For its part, the FTA says it will submit grant applications to the Department of Labor (DOL) for its required review of labor-related issues only “if the grant contains new project activities.” In other words, if the grant is for replacement or additional “like kind” equipment, such as for replacement buses or to exercise options on existing contracts, then the DOL will not send the grant application out for review by labor unions.

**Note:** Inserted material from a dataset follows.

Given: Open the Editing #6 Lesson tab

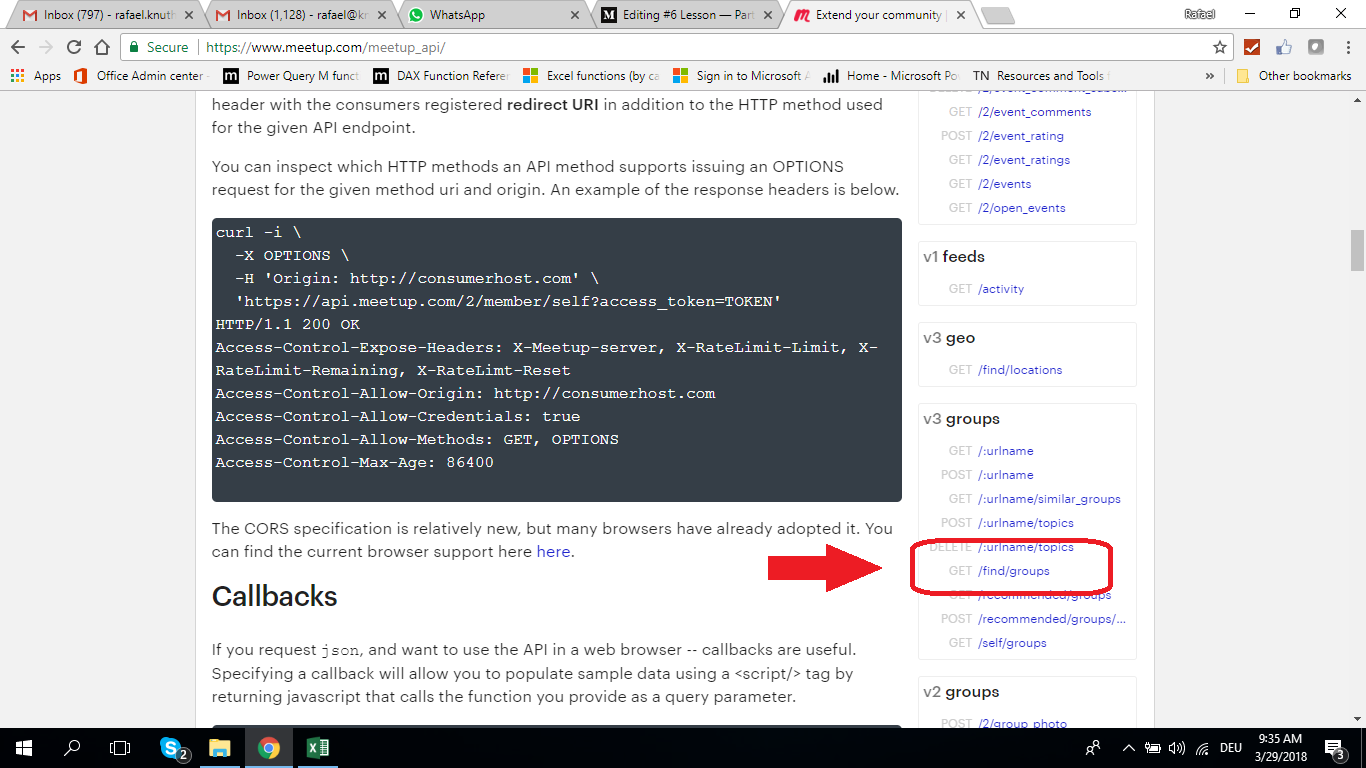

Tight deadlines part of the bill
The deadline for the first round of grant applications is July 1 of this year — less than eight weeks as you read this. In other words, half of the money each transit agency expects to receive based on the spring announcement must be applied for with enough details for the feds to make a decision by that deadline. Otherwise, the money will be re-allocated to those who did meet the due date. The pressure only gets worse, because the second round of applications is due by the end of the year, so that anything unobligated by the FTA by then can be re-allocated to transit agencies that have met the requirements. Unspent funds must be returned to the federal treasury by the end of Fiscal Year 2010, less than a year and a half from now.
This does not mean that equipment has to be built or even ordered by then; it only means that agencies tell the FTA their specific plans by July 1. The larger point, however, is that our industry must show the new and improved service that would come from the stimulus bill quickly, and visibly.
That’s why transit agencies and suppliers should have begun a dialogue by now on what can be delivered and how soon, in each city. The suppliers I regularly talk with say they are ready, and many already have had some discussions with their key customers. The rest need to do so now.
More is at stake than the extra year of spending. Soon, we will begin discussions and debate on the next federal transit and highway’s authorization bill.
For those who think there is no connection between how we spend the extra money now and what we will get from that next bill, guess again.